* [Texto de referencia]
En El Hoyo (Gaztelu-Urrutia, 2019), somos partícipes de la vida de un grupo de presidiarios de una sociedad distópica, cuyas celdas están interconectadas verticalmente a través de un hueco que permite ver parte de los pisos aledaños.
Debido a un sistema rotativo mensual los presos son desplazados mientras duermen, de manera que es posible vivir en diversos estratos durante la estancia allí. Un número en la pared indica permanentemente la buena o mala suerte del reo, relacionada con el hueco que une las celdas: cada día, una plataforma cargada de comida desciende desde la primera planta, y la cantidad y estado de lo que llega a cada piso depende de la altura a la que se encuentren los presos (y a partir de según qué planta podéis imaginar que lo que llega empieza a perder parecido con comida).

* [Extracto de datos]
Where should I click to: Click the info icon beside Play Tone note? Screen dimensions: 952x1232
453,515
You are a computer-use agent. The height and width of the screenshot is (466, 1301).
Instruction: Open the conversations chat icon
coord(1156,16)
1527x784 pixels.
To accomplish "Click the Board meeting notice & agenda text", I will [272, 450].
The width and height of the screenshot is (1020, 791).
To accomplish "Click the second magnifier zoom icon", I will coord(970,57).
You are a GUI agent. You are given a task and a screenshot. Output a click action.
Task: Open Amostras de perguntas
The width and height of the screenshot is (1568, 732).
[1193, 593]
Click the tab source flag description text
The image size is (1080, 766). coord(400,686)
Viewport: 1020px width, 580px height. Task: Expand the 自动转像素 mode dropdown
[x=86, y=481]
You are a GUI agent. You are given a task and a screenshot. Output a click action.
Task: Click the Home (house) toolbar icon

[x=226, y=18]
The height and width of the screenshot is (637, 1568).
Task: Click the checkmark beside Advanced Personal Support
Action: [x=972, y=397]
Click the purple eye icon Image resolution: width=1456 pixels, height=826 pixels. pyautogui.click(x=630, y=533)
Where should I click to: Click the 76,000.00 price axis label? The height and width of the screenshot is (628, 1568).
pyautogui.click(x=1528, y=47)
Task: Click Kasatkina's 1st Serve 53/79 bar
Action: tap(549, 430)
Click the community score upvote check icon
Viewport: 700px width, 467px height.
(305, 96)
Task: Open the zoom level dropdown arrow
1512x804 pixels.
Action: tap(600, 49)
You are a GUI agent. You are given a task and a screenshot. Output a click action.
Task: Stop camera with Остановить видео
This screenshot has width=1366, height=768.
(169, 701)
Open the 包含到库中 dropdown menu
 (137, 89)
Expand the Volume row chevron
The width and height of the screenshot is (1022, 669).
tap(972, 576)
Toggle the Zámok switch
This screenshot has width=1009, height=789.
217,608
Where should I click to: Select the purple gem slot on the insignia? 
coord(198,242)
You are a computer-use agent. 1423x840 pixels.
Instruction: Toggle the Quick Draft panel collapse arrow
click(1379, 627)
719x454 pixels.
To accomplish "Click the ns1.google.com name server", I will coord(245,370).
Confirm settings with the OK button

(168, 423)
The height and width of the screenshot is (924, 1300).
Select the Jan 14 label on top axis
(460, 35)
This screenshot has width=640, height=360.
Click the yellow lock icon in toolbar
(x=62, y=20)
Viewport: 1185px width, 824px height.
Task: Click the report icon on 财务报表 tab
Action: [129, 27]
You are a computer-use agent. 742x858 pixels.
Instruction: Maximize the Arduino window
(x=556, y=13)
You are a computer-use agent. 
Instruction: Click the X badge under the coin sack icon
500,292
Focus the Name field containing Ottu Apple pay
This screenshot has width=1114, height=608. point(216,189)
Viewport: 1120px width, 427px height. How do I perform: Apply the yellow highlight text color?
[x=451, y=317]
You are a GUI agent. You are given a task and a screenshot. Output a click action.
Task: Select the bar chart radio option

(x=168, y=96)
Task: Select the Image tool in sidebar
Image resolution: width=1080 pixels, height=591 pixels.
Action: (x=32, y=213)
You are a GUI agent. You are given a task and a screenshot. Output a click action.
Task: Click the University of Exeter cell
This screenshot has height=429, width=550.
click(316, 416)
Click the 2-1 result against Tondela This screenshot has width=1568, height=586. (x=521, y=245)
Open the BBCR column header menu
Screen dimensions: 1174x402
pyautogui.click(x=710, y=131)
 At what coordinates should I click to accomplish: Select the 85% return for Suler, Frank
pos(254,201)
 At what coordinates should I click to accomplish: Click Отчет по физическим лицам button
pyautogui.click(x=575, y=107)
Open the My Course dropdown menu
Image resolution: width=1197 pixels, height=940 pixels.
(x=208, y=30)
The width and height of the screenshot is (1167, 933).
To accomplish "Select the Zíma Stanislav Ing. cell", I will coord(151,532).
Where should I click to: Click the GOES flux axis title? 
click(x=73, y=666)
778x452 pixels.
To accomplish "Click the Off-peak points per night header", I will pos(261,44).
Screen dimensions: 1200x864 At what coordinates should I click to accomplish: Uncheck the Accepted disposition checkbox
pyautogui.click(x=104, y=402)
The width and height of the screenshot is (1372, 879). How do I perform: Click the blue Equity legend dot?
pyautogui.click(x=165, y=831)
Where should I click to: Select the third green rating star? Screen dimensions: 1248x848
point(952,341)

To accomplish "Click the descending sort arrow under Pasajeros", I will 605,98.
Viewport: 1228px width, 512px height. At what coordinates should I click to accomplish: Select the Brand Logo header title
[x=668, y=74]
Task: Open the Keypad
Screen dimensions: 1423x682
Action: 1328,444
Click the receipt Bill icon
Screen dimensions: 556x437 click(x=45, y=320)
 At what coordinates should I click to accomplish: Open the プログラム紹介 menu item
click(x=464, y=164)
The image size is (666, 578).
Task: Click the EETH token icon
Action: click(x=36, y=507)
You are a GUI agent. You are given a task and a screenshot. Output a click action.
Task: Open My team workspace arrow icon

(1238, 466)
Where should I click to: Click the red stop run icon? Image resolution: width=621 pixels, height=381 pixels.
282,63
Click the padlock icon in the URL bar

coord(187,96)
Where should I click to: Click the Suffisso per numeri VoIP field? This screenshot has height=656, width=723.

* [Tareas por hacer]
1) Responde a estas preguntas sobre el texto de referencia acerca de El Hoyo:
(a) ¿Cómo están conectadas entre sí las celdas de los presos?
(b) ¿Con qué frecuencia rota el sistema y en qué momento se traslada a los presos?
(c) ¿Desde qué planta desciende cada día la plataforma con comida?
2) Resume en dos oraciones el texto de referencia sobre El Hoyo.

* [Resultados del ejercicio]
1)
(a) Están interconectadas verticalmente a través de un hueco que permite ver parte de los pisos aledaños.
(b) El sistema rota cada mes, y los presos son desplazados mientras duermen.
(c) Desde la primera planta.

2) El Hoyo (Gaztelu-Urrutia, 2019) muestra la vida de un grupo de presidiarios de una sociedad distópica, cuyas celdas están unidas verticalmente por un hueco. Cada mes los presos cambian de piso mientras duermen, y la cantidad y el estado de la comida que baja a diario en una plataforma desde la primera planta dependen de la altura a la que se encuentran.